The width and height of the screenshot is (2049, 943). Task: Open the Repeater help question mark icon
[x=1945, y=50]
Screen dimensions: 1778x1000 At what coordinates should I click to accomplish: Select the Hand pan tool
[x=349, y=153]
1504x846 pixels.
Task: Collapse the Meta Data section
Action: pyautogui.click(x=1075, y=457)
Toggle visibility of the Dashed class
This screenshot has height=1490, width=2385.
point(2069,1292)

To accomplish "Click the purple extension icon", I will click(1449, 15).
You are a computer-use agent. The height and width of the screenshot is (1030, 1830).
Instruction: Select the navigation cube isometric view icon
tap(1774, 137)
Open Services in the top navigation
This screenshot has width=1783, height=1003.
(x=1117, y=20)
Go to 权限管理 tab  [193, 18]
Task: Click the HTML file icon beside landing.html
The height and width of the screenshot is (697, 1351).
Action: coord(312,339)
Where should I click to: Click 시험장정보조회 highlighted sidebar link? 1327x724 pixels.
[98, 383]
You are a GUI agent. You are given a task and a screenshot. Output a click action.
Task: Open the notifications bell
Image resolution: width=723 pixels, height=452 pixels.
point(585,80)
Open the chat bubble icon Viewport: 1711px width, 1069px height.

> _Instructions to follow_: Output the line containing "Task: Open the notifications bell" and all lines after it to the end of the records, exactly as given.

> _Result of this task_:
Task: Open the notifications bell
Image resolution: width=723 pixels, height=452 pixels.
point(585,80)
Open the chat bubble icon Viewport: 1711px width, 1069px height.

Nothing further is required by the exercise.